Shell - Write variable contents to a file

None of the answers above work if your variable:

  • starts with -e
  • starts with -n
  • starts with -E
  • contains a \ followed by an n
  • should not have an extra newline appended after it

and so they cannot be relied upon for arbitrary string contents.

In bash, you can use "here strings" as:

cat <<< "$var" > "$destdir"

As noted in the comment by Ash below, @Trebawa's answer (formulated in the same room as mine!) using printf is a better approach than cat.


All of the above work, but also have to work around a problem (escapes and special characters) that doesn't need to occur in the first place: Special characters when the variable is expanded by the shell.

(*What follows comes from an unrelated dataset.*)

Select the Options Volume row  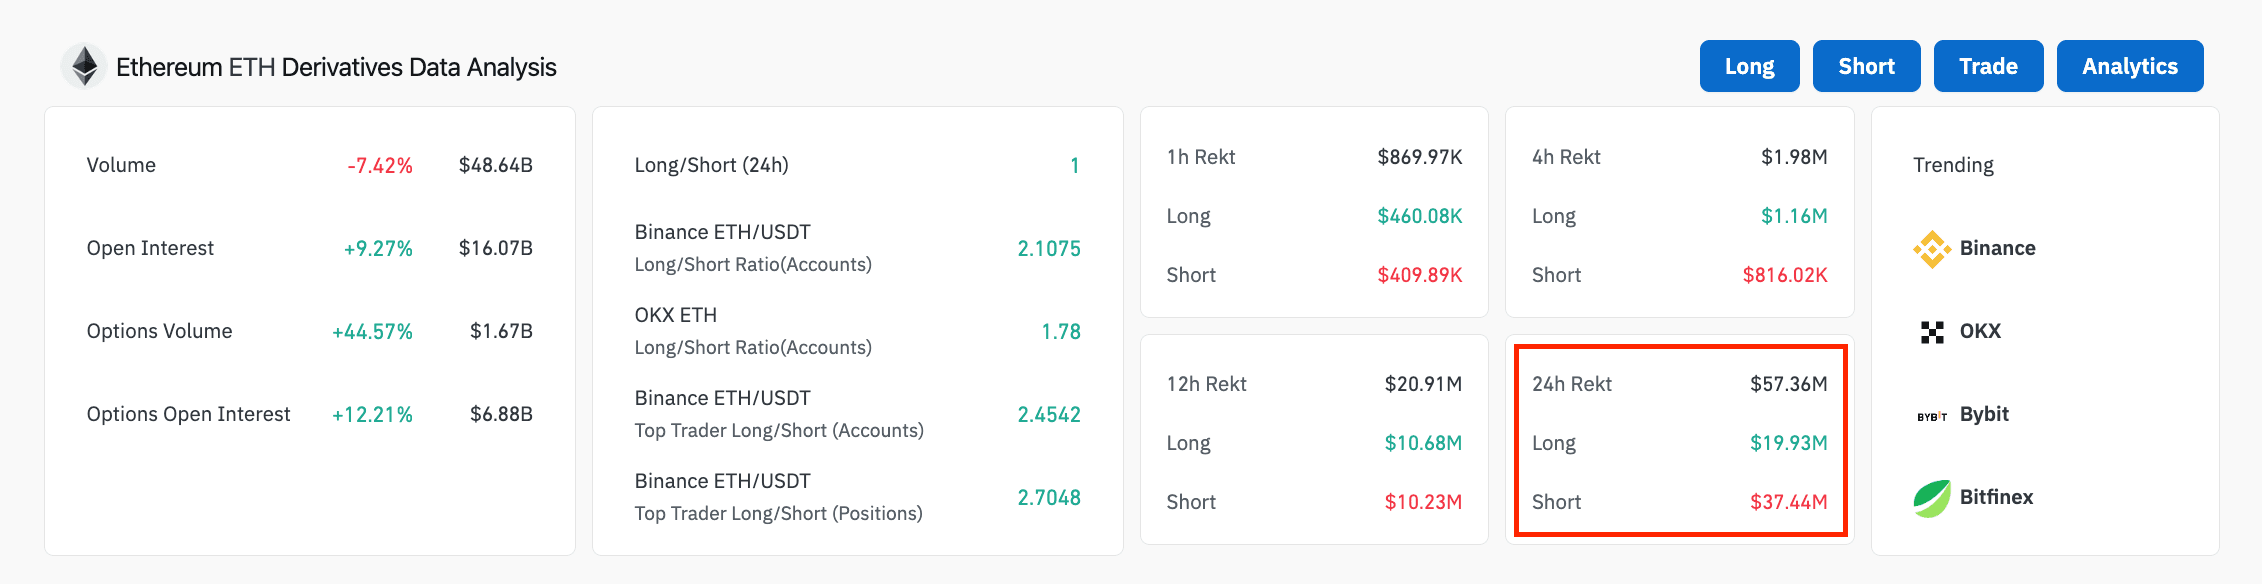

Just don't do that (variable expansion) in the first place. Use the variable directly, without expansion.

Also, if your variable contains a secret and you want to copy that secret into a file, you might want to not have expansion in the command line as tracing/command echo of the shell commands might reveal the secret. Means, all answers which use $var in the command line may have a potential security risk by exposing the variable contents to tracing and logging of the shell.

For variables that are already exported, use this:

printenv var >file

That means, in case of the OP question:

printenv var >"$destfile"

Note: variable names are case sensitive.

Warning: It is not a good idea to export a variable just for the sake of printing it with printenv. If you have a non-exported script variable that contains a secret, exporting it will expose it to all future child processes (unless unexported, for example using export -n).


Use the echo command:

var="text to append";
destdir=/some/directory/path/filename

if [ -f "$destdir" ]
then 
    echo "$var" > "$destdir"
fi

The if tests that $destdir represents a file.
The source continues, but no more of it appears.